Is Task Disposal Necessary for Fire-and-Forget Background Tasks?
When performing fire-and-forget tasks on background threads, developers often utilize the Task Parallel Library (TPL) method Task.Factory.StartNew(). This method returns a Task object, raising concerns about proper disposal.
msdn documentation suggests calling Dispose() before releasing the last reference to a Task. However, waiting for task completion to invoke this method negates the purpose of background execution.
Discussion
According to Stephen Toub of the Microsoft pfx team, a Task object may wrap an event handle when waiting on its completion. However, if continuations are utilized, this handle is never allocated. Therefore, finalization is an adequate method of cleanup.
Update (October 2012)
Toub's blog post "Do I Need to Dispose of Tasks?" provides further clarification. In .NET 4.5, a Task only allocates the internal wait handle when AsyncWaitHandle is explicitly used.

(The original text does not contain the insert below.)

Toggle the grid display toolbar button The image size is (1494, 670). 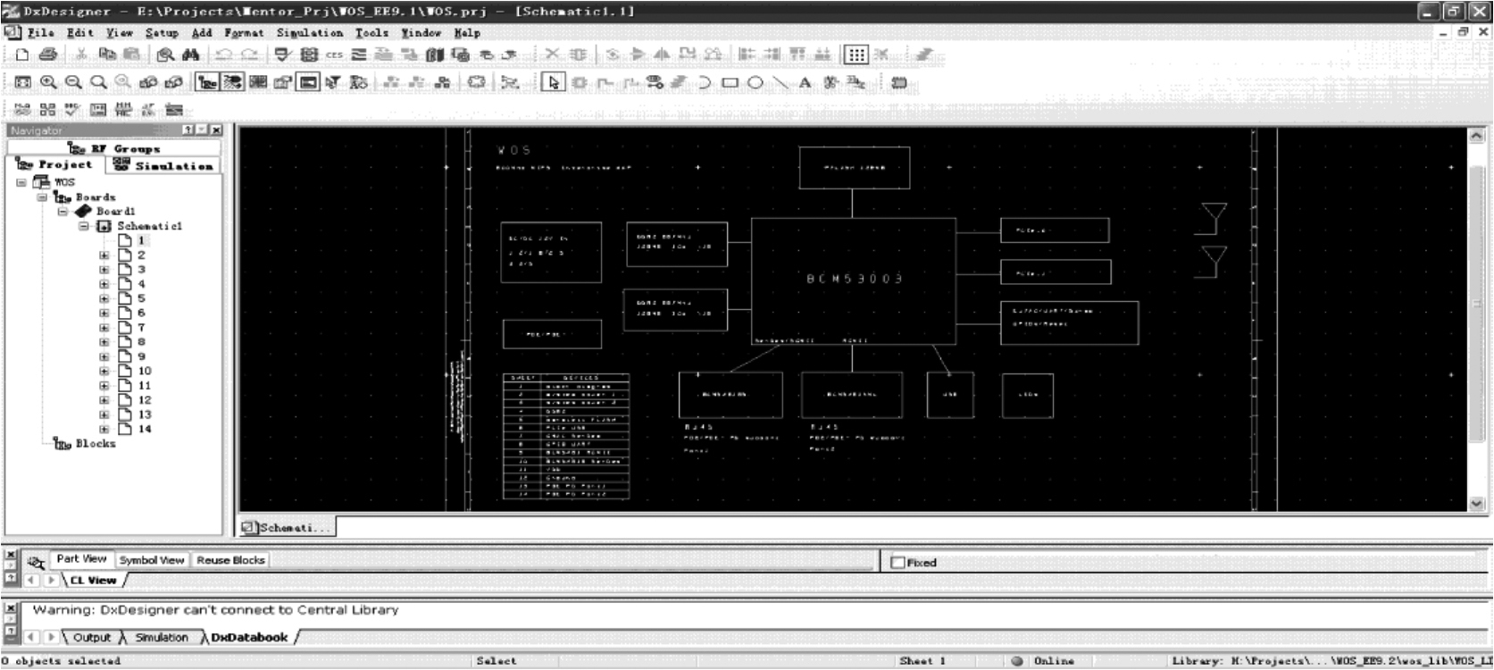856,54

Furthermore, Task does not have a finalizer; any allocated handle is wrapped in an object with a finalizer. This means that disposing of most Task objects is unnecessary.
Conclusions
In most cases, it is acceptable to refrain from calling Dispose() on Task objects used for fire-and-forget background tasks. Finalization will typically suffice for resource cleanup. However, if AsyncWaitHandle is utilized or the application experiences heavy reliance on such tasks, explicit disposal may be warranted.